A performance measure of distributed learning was conducted using the following criteria: the use of a GPU, synchronization latency, and inter-machine communication efficiency. The comparative statistics are represented in Figure 9. Figure 9a demonstrates that workload distribution is well-established, as it indicates that there is a balanced GPU usage (approximately 92%) among a maximum number of A100 devices (four). Figure 9b lists the synchronization latency per training step, with an overhead of gradient exchange of less than 5 ms at the NCCL back-end optimization. The speed of training grows almost linearly with the number of GPUs up to 4 (Figure 9c), with a speed up of 3.7× compared to training on a single device. Figure 9d presents a summary of communication overhead per epoch, and it is seen that there are minor losses (<6%) when adaptive gradient aggregation and sparse tensor compression are used.
The suggested MM-GNN framework is, in general, highly scalable, has a high level of utilization of GPUs, and has a low level of synchronization overhead, which makes it possible to ensure the functionality of large-scale multimodal HAC networks.
After a qualitative evaluation of the representational structure of the learned multimodal embeddings, we visualized the HAC node space with 2D projections, using t-SNE dimensionality reduction. The ensuing plots, as illustrated in Figure 10, indicate the innovation clustering behavior and time dynamics by human, AI, and content nodes. Figure 10a t-SNE visualization of the tripartite HAC graph reveals separate but slightly overlapping groups that represent human, AI, and content node clusters, which proves that cross-type embedding is successful. Figure 10b is colored using the potential of each node in terms of innovation value I t ( v ) , which shows that the high-innovation areas assist in clustering with dense and mixed-modality around the human–AI contact point. Figure 10c superimposes both node degree and modality mixture clustering, which indicates that nodes with high cross-modal connectivity have high centrality and impact innovation more.
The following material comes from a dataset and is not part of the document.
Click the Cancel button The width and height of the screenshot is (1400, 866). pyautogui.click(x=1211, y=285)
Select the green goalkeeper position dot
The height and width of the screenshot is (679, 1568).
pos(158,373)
Lastly, Figure 10d contains a time embedding drift map demonstrating the smoothing of the vectors over time windows and progressing towards the richly innovative areas of the attractor.
These qualitative visualizations affirm that the MM-GNN framework is an efficient model to consider emergent innovation manifolds, multimodal fusion coherence, and temporal changes in the HAC embedding space.
As shown in Table 10, MM-GNN outperforms all selected state-of-the-art methods across accuracy, F1-score, error metrics, and information-theoretic gains, demonstrating superior predictive and temporal stability in HAC innovation modeling.

6. Discussion

Both the temporal and structural analyses indicate that innovation in Human–AI–Content (HAC) systems is driven by repetitive cross-modal interactions that enhance the spread of ideas among heterogeneous nodes. The localized bursts and global diffusion of the observed behavior of the innovation index Φ t indicates that creativity in co-creation networks is not random and not centrally based. As an alternative, it is self-organizing: the synergistic feedback among human thinkers, algorithmic dynamism, and multimodal representation supports distributed innovation within the network. The results of the empirical study should be related to the joint prediction task defined above. The classification results indicate that MM-GNN performs better in identifying low-, medium-, and high-innovation nodes, while the regression results indicate that MM-GNN has a lower error in the estimation of the continuous innovation potential. The improvement is thus not only in the prediction of categories but also from the point of view of the calibration of the estimated innovation score. This is crucial because innovation in HAC networks is not only a class attribute but is ongoing and continuously changing on nodes and interactions.
AI nodes play the role of catalytic intermediaries to hasten the appearance of new conceptual combinations and connect otherwise remote domains of semantics. Instead of substituting human ideation, AI is an assistant in cognitive growth, which increases the rate and variety of idea recombination. The rate of innovation trajectories ( d Φ t / d t ) indicates the ability of AI-based attention systems to provide the sustaining power of innovativeness and network-wide knowledge development. This places AI agents not as creative agents but as co-evolutionary agents that enhance the mass intelligence of hybrid creative ecosystems.
There are a number of limitations that explain the limits of this framework. The innovation measurement continues to rely on the proxies based on human-rated innovation, which brings subjective bias. The HAC graph is made under the assumption of consistent multimodal alignment, but in the real world, co-creation is usually asynchronous and nonlinear. Moreover, the model does not consider long-term conceptual transformation as well as cognitive context change but only short- and mid-term dependency by recurrent integration. Theoretically, the system is limited by the informational capacity, as well as the representational diversity of the underlying modalities. Several limitations remain. First, the innovation score is not an actual measure of innovation but rather an operational proxy. While this includes novelty, entropy change, diffusion contribution, and a possible human evaluation, none of these mathematical indices completely reflect innovation as a social, cognitive, and technical phenomenon. Second, the model capacity of analytical index-based baselines and neural predictive baselines is different. So, the comparison should be viewed as a functional benchmark, on a common target definition, and not as an architectural comparison. Third, the proposed framework is tested largely based on artificial HAC data and a few selected corpora of AIGC, which need to be further examined in other socio-technical domains.
The subject of hybrid innovation presents serious ethical and cognitive issues. With the consistent involvement of AI agents in creative work, the problems of authorship, accountability, and epistemic transparency become highly pressing. Too much automation may lead to the dehumanization of the thought processes, and creative processes may become more of a curatorial process than a generative process. To address this, responsible hybrid systems must embed transparency, explainability, and ethical governance in their co-creation processes. Sustainable innovation should not harm human interpretive agency but harness the potential of AI to expand associatively, such that creativity will be a collaborative and ethically sound activity.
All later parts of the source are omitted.